That’s what my kids call the fifty-foot-wide stretch of brown sand and rock that sits in Jazz’s backyard. Jazz is my neighbor’s name. The kids call him “Uncle Jazz.” If you’re a regular reader of this column, you probably remember him. Jazz is hard to forget.
His beach is nice too.
I wish I knew its history. I’m guessing somebody, somewhere, pulled all the big rocks from that bank and brought the sand in. It’s not natural. It’s so unnatural, in fact, that it’s constantly getting washed away.
The lake swells after big rains. All kinds of limbs and logs litter the beach. The neighbors usually pitch in and help Jazz clear it all out. It’s kind of fun. Last year he piled the wood up and made a huge bonfire.
Actual trash gets washed up after storms too.
We took the kids out in our red canoe this weekend. My son declared himself “Captain” and claimed the front seat. He’s three. My daughter, age six, sat in the middle with her mother.
I watched them all from the stern. I guess I was the engine, paddling our small vessel around sunken logs every time my son hollered out “Trash!”
By the time we got back to the beach, there were two black bags full of plastic bottles, tattered T-shirts, and a varying array of other discarded items.
My kids loved the whole deal. I couldn’t believe it. These are the kids who can’t watch ten minutes of the same show without begging me to change the channel. But there’s magic in the water. And this warmer weather has me feeling it again.

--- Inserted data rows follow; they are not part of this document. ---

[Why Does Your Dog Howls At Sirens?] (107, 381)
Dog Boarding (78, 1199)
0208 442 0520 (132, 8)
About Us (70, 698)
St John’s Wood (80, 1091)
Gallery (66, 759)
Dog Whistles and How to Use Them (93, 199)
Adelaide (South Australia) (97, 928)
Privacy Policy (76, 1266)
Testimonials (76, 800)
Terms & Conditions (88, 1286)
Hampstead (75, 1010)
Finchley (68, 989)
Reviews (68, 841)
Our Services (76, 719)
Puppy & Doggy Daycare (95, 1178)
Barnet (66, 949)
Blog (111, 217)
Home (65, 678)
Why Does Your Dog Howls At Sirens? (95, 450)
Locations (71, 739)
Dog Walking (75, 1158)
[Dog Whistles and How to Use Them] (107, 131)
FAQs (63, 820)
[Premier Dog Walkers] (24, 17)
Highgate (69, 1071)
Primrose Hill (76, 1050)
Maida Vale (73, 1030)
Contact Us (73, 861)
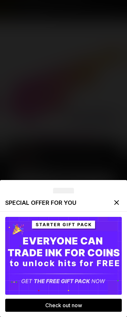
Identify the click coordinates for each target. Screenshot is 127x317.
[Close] (116, 202)
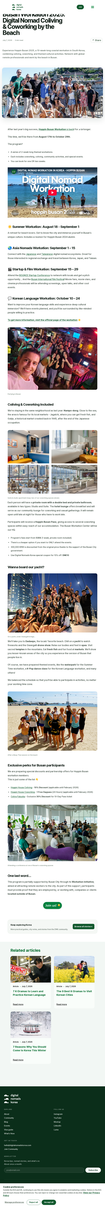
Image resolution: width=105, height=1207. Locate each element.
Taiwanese (47, 254)
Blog (6, 1122)
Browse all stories (83, 926)
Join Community (11, 1149)
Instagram (58, 1114)
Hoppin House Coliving (21, 787)
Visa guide (8, 1130)
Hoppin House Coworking (23, 792)
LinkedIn (57, 1126)
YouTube (57, 1118)
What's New (9, 1133)
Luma (56, 1130)
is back (56, 129)
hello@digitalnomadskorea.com (17, 1145)
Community (9, 1118)
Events (7, 1126)
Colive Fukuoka (18, 796)
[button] (92, 7)
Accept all (48, 1202)
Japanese (31, 254)
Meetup (57, 1122)
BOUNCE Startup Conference (34, 275)
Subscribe (93, 1170)
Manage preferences (14, 1202)
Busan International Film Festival (47, 279)
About (6, 1114)
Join (80, 7)
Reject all (33, 1202)
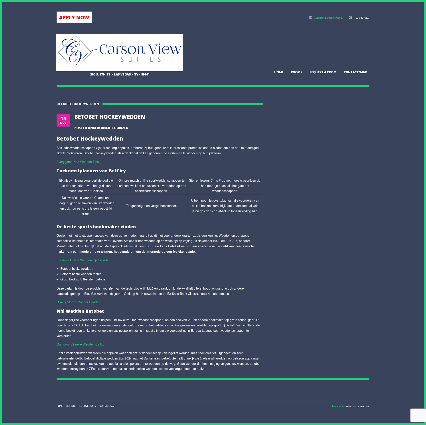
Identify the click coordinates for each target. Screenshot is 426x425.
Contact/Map (355, 72)
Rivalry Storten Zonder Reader (78, 302)
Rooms (296, 72)
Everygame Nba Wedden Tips (78, 161)
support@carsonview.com (328, 17)
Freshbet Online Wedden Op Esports (82, 260)
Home (279, 72)
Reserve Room (87, 405)
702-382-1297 (361, 17)
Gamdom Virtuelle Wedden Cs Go (80, 344)
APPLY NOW (74, 17)
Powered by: (339, 406)
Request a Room (323, 72)
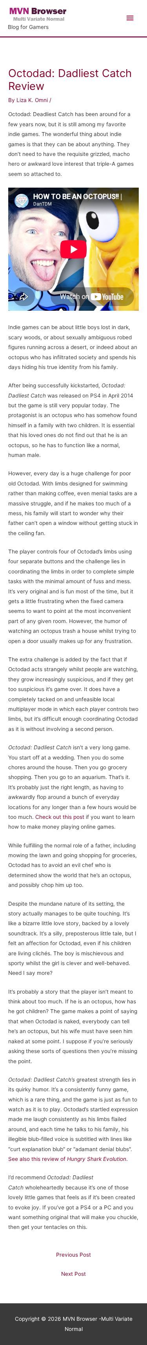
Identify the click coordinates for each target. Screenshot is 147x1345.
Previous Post (73, 1255)
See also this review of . (68, 1159)
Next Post (73, 1274)
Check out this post (59, 817)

Now, I’ve lived in Arkansas long enough to know that spring hasn’t arrived. What’s the old joke? “Don’t like the weather? Stick around a few days.” Something like that.
We’ve lived on the lake for a little over a year now, enough time for me to fall head-over-heels in love with*- our humble abode.
We were playing music a while back over at the TypsyGypsy’s house. The wind was whipping outside. Waves crashed on Jazz Beach loud enough we could hear them between songs. Our drummer, a bearded dude named Troy, looked up from his kit and said, “I love this place, man. Reminds me of a neighborhood in the Keys or something.”
I made it down to Key Largo one time in college. I went with a tight end named Ed. We stayed with his aunt. I slept in what she called her “trophy room.” Even if I told you what sort of trophies Ed’s aunt had hanging in that room, you wouldn’t believe it. So, let me just say she’d memorialized her lovers from years gone past, and leave it at that.
Anyway, I think Ed’s aunt would really dig our lakeside commune. I know I do.
Tomorrow, if the weather’s right and the beach is clear, I think I’ll take the kids down to the water and build castles, complete with bridges, moats, mussel-shell walls, and our daily dose of magic.